Forum Discussion
Bryan_Vance_171
Nimbostratus
NimbostratusWildcard Certificates
We are looking at using a wildcard certificate going forward. I see where I can import the certs in Big IP and that it will except a PKCS 12 IIS cert and convert it to PEM for me. My question is when I export the cert from IIS I am also supposed to export the private key. When Importing to the F5 is the cert and key two separate imports or will it get the private key when I import the PKCS cert? I noticed in the import options there is an option just for a key. The only documentation I have found so far on wildcard certs is SOL6823.
Thanks,
Vitaliy_SavransNacreous
Hi,
Importing a PKCS 12 (IIS) file
Note: The BIG-IP system automatically converts PKCS 12 certificates to PEM format when the files are imported.
Impact of procedure: Performing the following procedures should not have a negative impact on your system.
1.Log in to the Configuration utility. 2.Navigate to System > File Management > SSL Certificates List. 3.Click Import. 4.From the Import Type list, select PKCS 12 (IIS). 5.In the Certificate Name section, type a name for the certificate. 6.In the Certificate Source section, click Choose File. 7.Click Import.For additional information about managing certificates see SOL14620
- Bryan_Vance_171Thanks for the reply.
If you import a bundle cert/key, I'm pretty sure you will get both.

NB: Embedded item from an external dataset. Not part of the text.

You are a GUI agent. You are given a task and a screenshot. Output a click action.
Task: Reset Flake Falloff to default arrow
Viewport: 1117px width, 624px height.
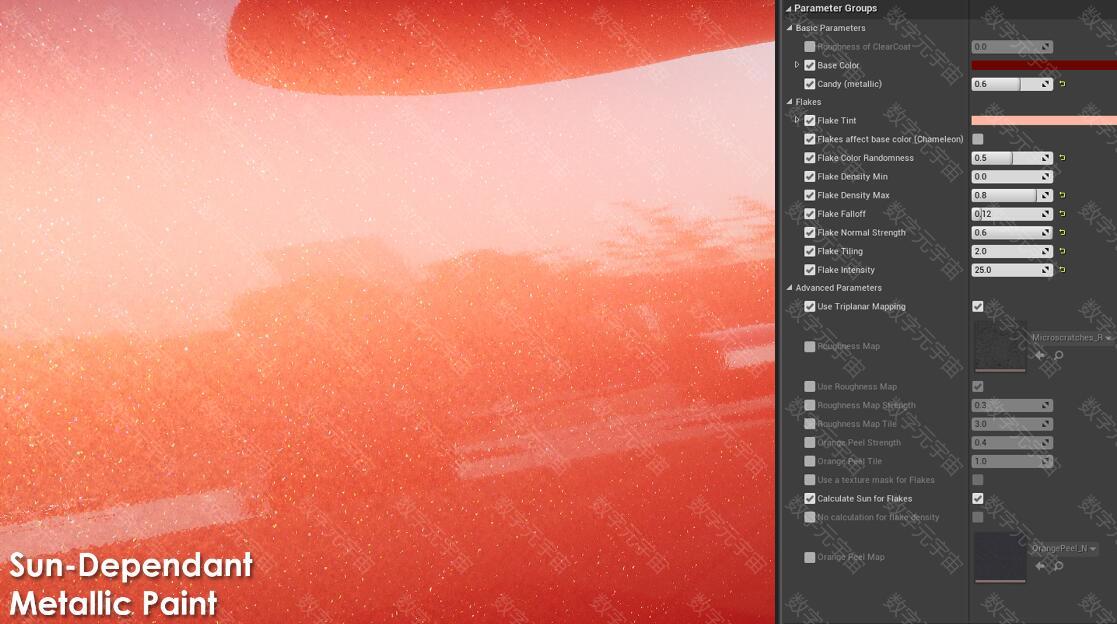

Is there any reason not to just try and see? It's completely non-disruptive and you will quickly know the answer.
- Bryan_Vance_171That's a good point. They wanted me to make sure of the process before purchasing a cert. Thanks for the reply.
- The worst case scenario is you convert using openssl to a cert and key separate files and then import both separately. There is no way any cert/key you 'buy' (in any available popular format) will take more than 2 minutes to import into the bigip. openssl is installed on the bigip if you don't have your own installation somewhere and you can convert anything to anything easily.